Initial evidence for WNV circulation in Turkey was provided by serosurveillance reports (6). Since 2009, sporadic human and equine cases and limited disease outbreaks have demonstrated the occurrence of symptomatic infections comprising self-limiting febrile diseases as well as central nervous system infections resulting in occasional deaths (6–8). Current data reveal widespread WNV circulation in Turkey, including virus detection in competent mosquito species (8–10). To determine the lineage and relationships of WNVs circulating in Turkey, we analyzed the complete genome sequence of the initially reported WNV isolate from Turkey and several partial sequences from isolates detected from various sources and locations in this country during 2011–2013.
WNV strain T2 was isolated from a horse originating from Eskisehir Province (39°24′N–31°02′E), Central Anatolia, Turkey; the horse had febrile illness beginning on January 18, 2011, and neurologic signs subsequently developed (8). The complete genome sequence was amplified by using continuous reverse transcription PCR assays and WNV lineage 1–specific primers as previously described (11). Amplification products were directly sequenced in both directions (Microsynth, Balgach, Switzerland) using the amplification primers. The resulting overlapping partial sequences were verified by BLAST search (http://www.ncbi.nlm.nih.gov/blast/) and compiled to 1 continuous sequence. Three regions, not covered by the reactions, were amplified with novel forward (f) and reverse (r) primers: 4275f, 5′-GACTATCGCGGGGCTCATGT-3′; 4686r, 5′-GCCCGCTCCTGCTTGATAAC-3′; 4940f, 5′-GGGCCGTGACTTTGGACTTC-3′; 5290r, 5′-TGGGCAGTCCTCTCAGTGCT-3′; 7968f, 5′-TGAAGAGCCCCAACTAGTGC-3′; and 8277r, 5′-CCGTGAGAGTGGGTTTCTGA-3′. (Region numbers refer to nucleotide positions in WNV strain HNY1999, GenBank accession no. AF202541). These regions were then sequenced, and the sequences were compiled with the previously determined sequences. The complete genome of WNV strain T2 was compared with genomes of 32 other WNV strains, and phylogenetic analysis was performed. For sequence handling and phylogenetic analyses, we used CLC Main Workbench version 5.5 (CLCBio, Aarhus, Denmark) and MEGA version 6.0.5 (http://www.megasoftware.net/).
Figure 1
Figure 1. Neighbor-joining phylogenetic tree constructed on the basis of the complete genomic nucleotide sequences of selected West Nile virus (WNV) strains, including isolate T2 from Turkey (black dot) and the closely related...

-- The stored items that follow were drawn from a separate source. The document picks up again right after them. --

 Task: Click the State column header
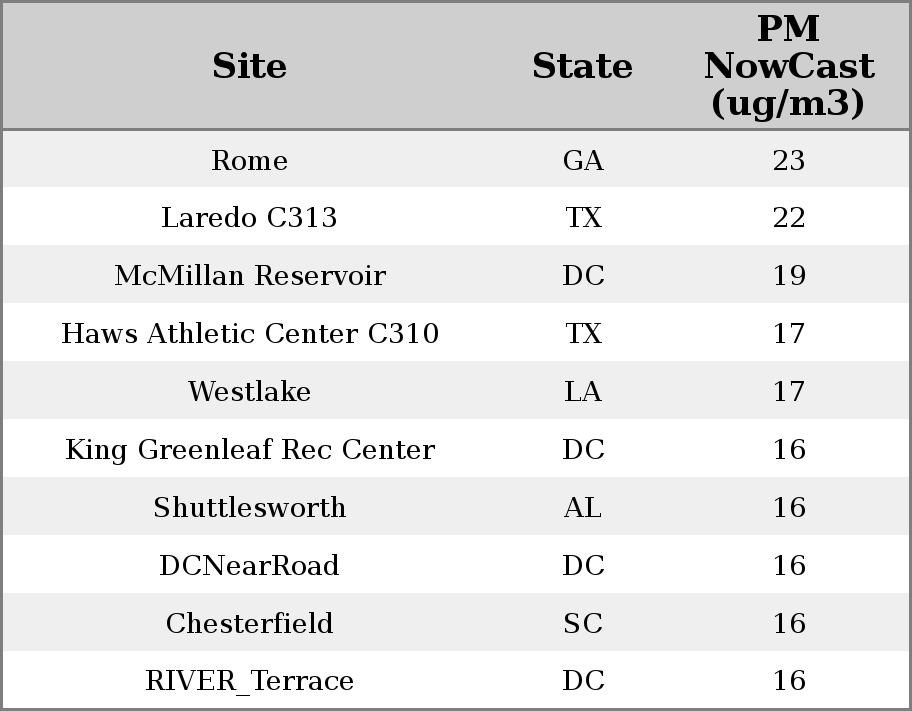coord(582,66)
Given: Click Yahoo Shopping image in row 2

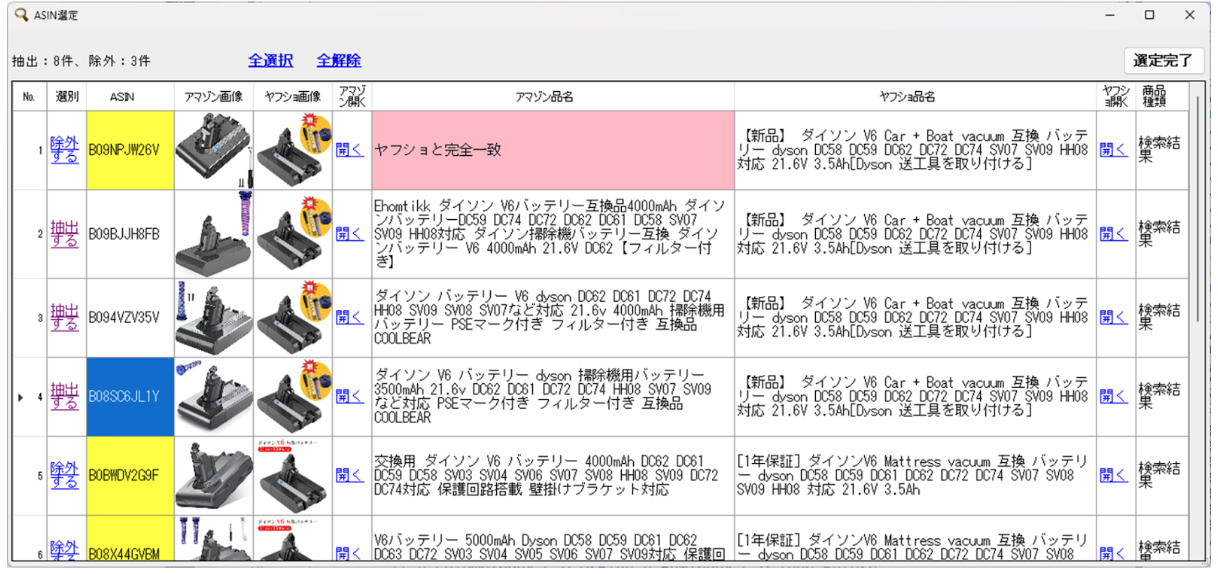Looking at the screenshot, I should [x=293, y=234].
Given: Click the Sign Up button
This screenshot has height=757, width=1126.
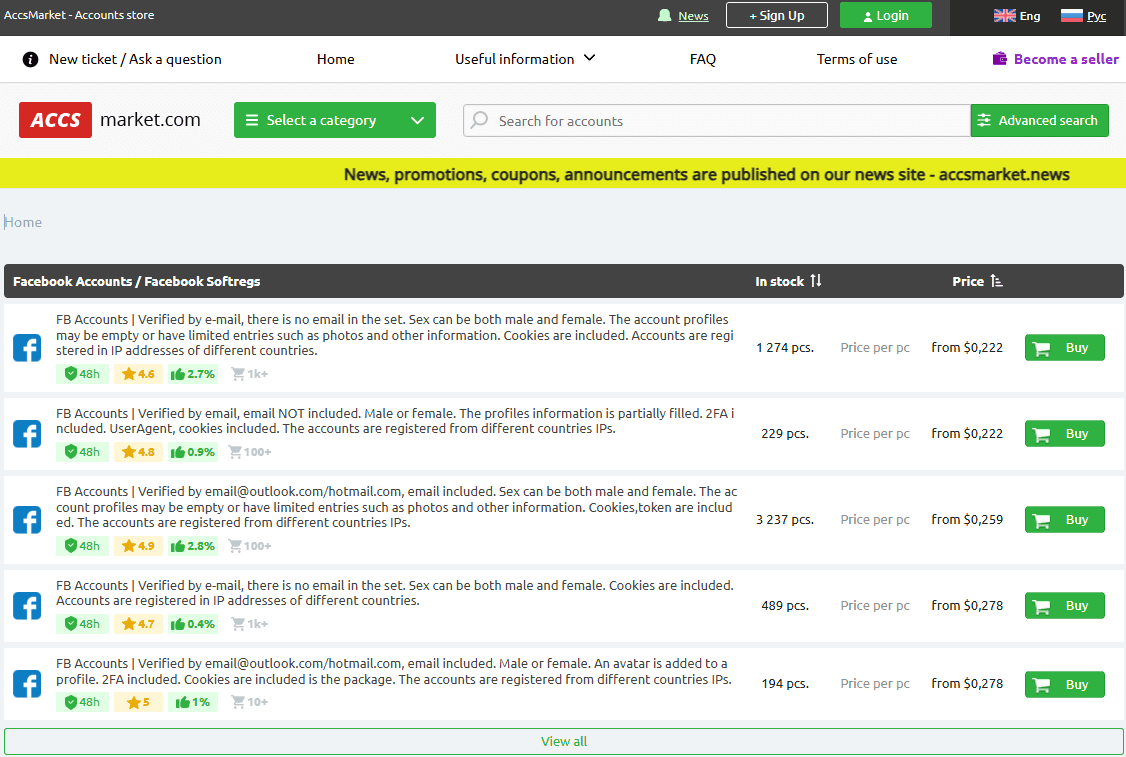Looking at the screenshot, I should 777,15.
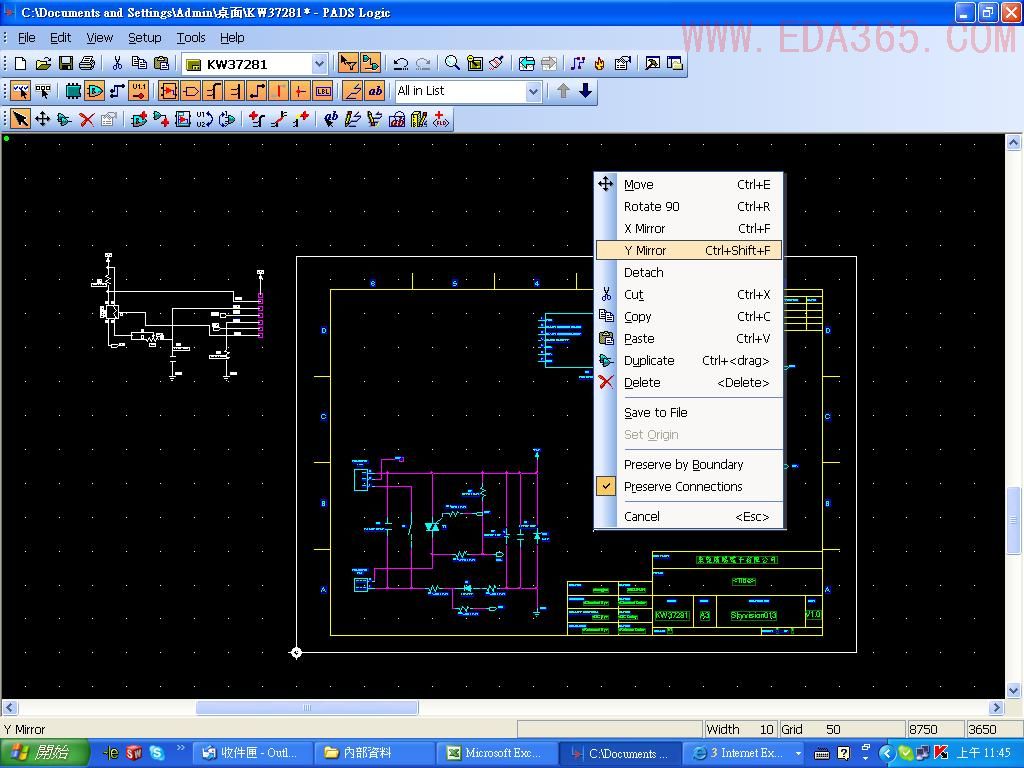Viewport: 1024px width, 768px height.
Task: Select the magnifier Zoom tool
Action: click(x=452, y=64)
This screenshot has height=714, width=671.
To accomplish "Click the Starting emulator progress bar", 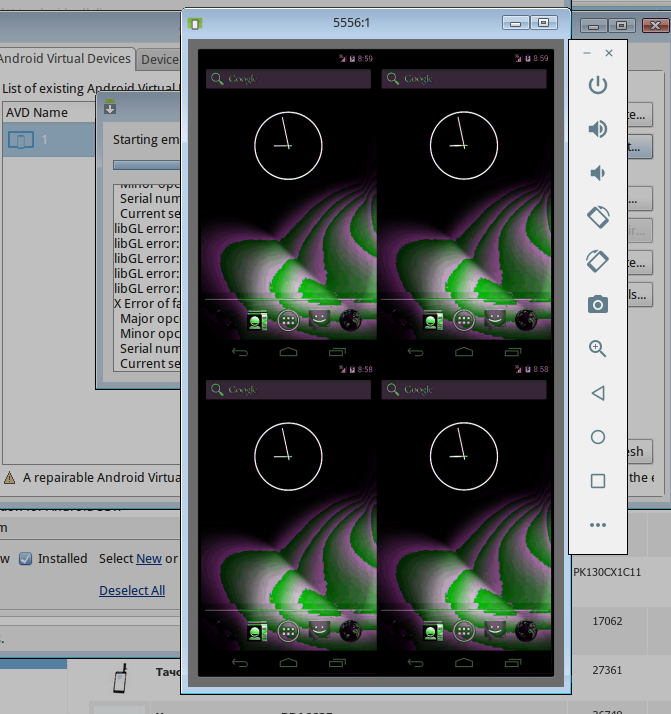I will (146, 165).
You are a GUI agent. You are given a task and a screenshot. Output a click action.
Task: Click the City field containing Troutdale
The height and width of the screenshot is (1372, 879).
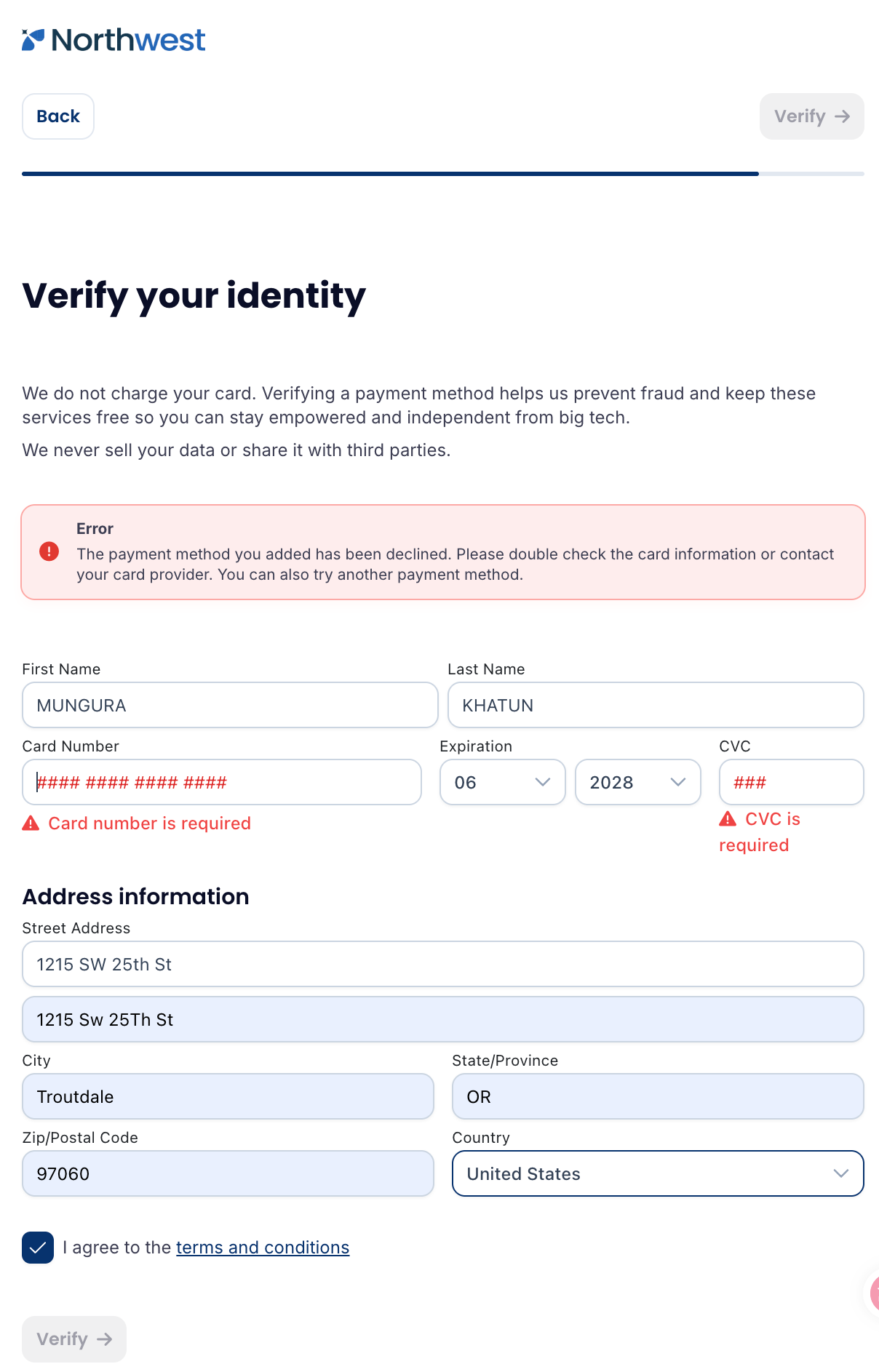(x=228, y=1096)
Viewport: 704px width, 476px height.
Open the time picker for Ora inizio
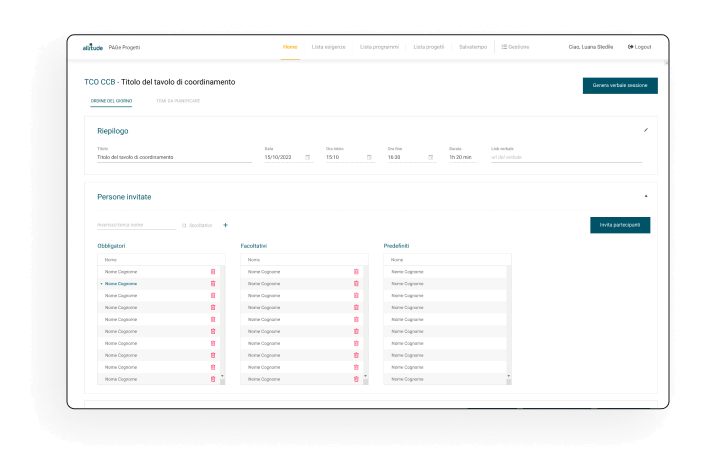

The T2 genome consists of 11,026 nt (GenBank accession no. KJ958922); the 5′ and 3′ untranslated regions comprise 93 (nt 1–93) and 630 (nt 10396–11026) bases, respectively. The putative open reading frame (nt 93–10395) was translated to a 3,433-aa polypeptide that encodes viral capsid (C, positions 1–105); C-anchor peptide (ER, positions 106–123); premembrane protein (prM, positions 124–290); envelope protein (E, positions 291–791); and nonstructural (NS) proteins NS1 (positions 792–1143), NS2A (positions 1144–1374), NS2B (positions 1375–1505), NS3 (positions 1506–2124), NS4A (positions 2125–2250), peptide 2k (positions 2251–2273), NS4B (positions 2274–2528), and NS5 (positions 2529–3433). Comparison of the complete nucleotide sequence with those of several other lineage 1 WNV strains revealed 0.7% (strain ArB310/67) to 20.6% (strain G16146, clade 1c) divergence (data not shown). Phylogenetic analyses of the nucleotide and amino acid sequences demonstrated, supported by high bootstrap values, that strain T2 clusters within WNV lineage 1 clade 1a viruses, forming a distinct cluster together with WNV strain ArB310/67, which was isolated in 1967 in the Central African Republic (Figure 1). Similar or identical topologies were observed in maximum-likelihood and UPGMA trees (data not shown).
Figure 2
Figure 2. Neighbor-joining phylogenetic tree constructed on the basis of the West Nile virus (WNV) partial envelope gene nucleotide sequences (183 nt) of 38 WNV strains from Turkey and selected global strains. Black...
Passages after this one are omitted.